■ **Source text**:
◇ ◇ ◇ ◇
Simone Téry (January 28, 1897 – December 12, 1967) was a French journalist who wrote several books and was a war correspondent. She wrote for L'Humanité, Vendredi, and Regards. She reported on the Irish Civil War, interwar France, and the Spanish Civil War.

==Family==
Téry was born on January 28, 1897, to a family of writers and journalists. Her mother was Andrée Viollis, a reporter and author. Téry's father Gustave (1870–1928) was the founder of the newspaper L'Œuvre.

==Ireland ==

The Irish War of Independence broke in January 1919. After two years, a truce was signed between the Irish rebel leaders and the British government in July 1921. A month after that, Téry arrived in Ireland to report on how the truce was holding up. She was writing for her father's paper, L'Œuvre. She interviewed leaders and politicians across the country including members of Sinn Féin; Éamon de Valera, and Arthur Griffith. She is reported to be the only journalist to have interviewed Michael Collins. She took most of her articles and collected them into the book: En Irlande. De la guerre d'inde'pendance d la guerre civile (1914–1923) (1923) (In Ireland, from the War of Independence to the Civil War).
◇ ◇ ◇ ◇
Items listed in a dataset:
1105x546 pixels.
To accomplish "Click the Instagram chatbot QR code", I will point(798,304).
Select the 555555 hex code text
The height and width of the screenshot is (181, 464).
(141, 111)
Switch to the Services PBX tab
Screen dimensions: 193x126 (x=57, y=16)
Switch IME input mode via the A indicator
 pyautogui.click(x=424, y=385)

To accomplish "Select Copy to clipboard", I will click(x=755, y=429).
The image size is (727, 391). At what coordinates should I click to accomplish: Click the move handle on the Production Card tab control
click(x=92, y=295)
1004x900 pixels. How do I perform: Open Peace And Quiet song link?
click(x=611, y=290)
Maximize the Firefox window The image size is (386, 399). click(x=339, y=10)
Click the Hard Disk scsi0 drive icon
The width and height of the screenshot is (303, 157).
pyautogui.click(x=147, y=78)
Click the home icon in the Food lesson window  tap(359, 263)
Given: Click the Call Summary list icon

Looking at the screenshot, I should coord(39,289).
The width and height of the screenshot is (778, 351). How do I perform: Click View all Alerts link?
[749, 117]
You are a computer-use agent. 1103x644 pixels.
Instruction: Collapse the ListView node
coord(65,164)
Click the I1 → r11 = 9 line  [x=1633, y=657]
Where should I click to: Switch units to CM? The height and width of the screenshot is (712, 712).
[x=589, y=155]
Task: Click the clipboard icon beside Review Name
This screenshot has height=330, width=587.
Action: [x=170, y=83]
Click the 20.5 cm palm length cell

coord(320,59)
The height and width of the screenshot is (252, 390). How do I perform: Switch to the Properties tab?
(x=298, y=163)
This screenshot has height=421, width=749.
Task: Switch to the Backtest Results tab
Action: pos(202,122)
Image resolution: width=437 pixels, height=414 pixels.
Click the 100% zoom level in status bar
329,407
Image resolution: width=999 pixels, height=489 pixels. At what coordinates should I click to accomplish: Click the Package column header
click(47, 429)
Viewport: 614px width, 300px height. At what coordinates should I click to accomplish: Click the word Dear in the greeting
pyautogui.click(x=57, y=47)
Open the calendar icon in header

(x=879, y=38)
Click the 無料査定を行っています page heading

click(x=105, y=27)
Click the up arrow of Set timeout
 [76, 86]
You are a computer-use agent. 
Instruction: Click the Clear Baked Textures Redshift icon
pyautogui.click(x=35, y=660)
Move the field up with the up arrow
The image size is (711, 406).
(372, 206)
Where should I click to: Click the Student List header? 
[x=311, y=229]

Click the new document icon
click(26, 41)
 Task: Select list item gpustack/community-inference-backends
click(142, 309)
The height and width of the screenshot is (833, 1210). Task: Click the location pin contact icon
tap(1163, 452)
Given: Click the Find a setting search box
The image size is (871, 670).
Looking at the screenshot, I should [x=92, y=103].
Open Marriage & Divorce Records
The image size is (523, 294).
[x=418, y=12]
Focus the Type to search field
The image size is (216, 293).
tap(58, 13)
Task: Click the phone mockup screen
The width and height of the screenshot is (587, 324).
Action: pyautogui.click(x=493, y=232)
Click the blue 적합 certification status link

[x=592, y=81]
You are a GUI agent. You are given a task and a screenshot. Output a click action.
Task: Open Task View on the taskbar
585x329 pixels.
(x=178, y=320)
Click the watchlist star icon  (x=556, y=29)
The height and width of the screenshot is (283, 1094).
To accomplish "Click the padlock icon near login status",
◇ ◇ ◇ ◇
■ **What to work on**:
1. Using the text on Simone Téry above, say whether each statement agrees with it. Answer yes or no for each and quote the deciding words. (a) Téry's mother founded the newspaper L'Œuvre. (b) Téry arrived in Ireland a month after the truce was signed. (c) Téry wrote for Regards.
2. Transcribe part of the text on Simone Téry above, beginning at the words "The Irish War" and stopping after "the Civil War).".

■ **Task-by-task solutions**:
1.
(a) No: "Téry's father Gustave (1870–1928) was the founder of the newspaper L'Œuvre."
(b) Yes: "A month after that, Téry arrived in Ireland to report on how the truce was holding up."
(c) Yes: "She wrote for L'Humanité, Vendredi, and Regards."

2.
The Irish War of Independence broke in January 1919. After two years, a truce was signed between the Irish rebel leaders and the British government in July 1921. A month after that, Téry arrived in Ireland to report on how the truce was holding up. She was writing for her father's paper, L'Œuvre. She interviewed leaders and politicians across the country including members of Sinn Féin; Éamon de Valera, and Arthur Griffith. She is reported to be the only journalist to have interviewed Michael Collins. She took most of her articles and collected them into the book: En Irlande. De la guerre d'inde'pendance d la guerre civile (1914–1923) (1923) (In Ireland, from the War of Independence to the Civil War).